## Instructions for the task
Copy exactly the lines of the data below that run from the line holding "The width and height of the screenshot is (980, 600)." through the line holding "You are a computer-use agent. Viewport: 815px", both ends included.

____

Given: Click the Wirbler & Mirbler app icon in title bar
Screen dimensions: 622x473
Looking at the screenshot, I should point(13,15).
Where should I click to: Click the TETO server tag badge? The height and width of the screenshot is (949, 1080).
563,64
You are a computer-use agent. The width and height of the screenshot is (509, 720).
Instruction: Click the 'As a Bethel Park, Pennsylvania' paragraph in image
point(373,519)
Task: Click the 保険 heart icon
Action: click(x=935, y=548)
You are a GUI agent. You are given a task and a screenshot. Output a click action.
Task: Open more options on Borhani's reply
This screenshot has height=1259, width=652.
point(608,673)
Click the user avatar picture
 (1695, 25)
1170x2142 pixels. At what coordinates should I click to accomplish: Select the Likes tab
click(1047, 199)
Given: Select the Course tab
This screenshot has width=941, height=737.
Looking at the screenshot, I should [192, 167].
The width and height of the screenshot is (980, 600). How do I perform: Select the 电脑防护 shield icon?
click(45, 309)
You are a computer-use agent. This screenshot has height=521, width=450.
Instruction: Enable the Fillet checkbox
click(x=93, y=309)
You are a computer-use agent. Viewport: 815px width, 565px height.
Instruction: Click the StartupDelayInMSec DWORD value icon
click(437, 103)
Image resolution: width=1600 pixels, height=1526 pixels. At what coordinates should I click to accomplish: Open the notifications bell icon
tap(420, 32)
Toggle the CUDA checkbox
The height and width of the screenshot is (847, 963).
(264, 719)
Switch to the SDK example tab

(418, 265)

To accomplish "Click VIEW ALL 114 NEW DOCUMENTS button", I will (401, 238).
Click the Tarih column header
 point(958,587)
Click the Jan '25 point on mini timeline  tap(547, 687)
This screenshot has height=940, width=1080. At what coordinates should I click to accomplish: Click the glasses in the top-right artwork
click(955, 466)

____

## Result for this exercise
The width and height of the screenshot is (980, 600). How do I perform: Select the 电脑防护 shield icon?
click(45, 309)
You are a computer-use agent. This screenshot has height=521, width=450.
Instruction: Enable the Fillet checkbox
click(x=93, y=309)
You are a computer-use agent. Viewport: 815px width, 565px height.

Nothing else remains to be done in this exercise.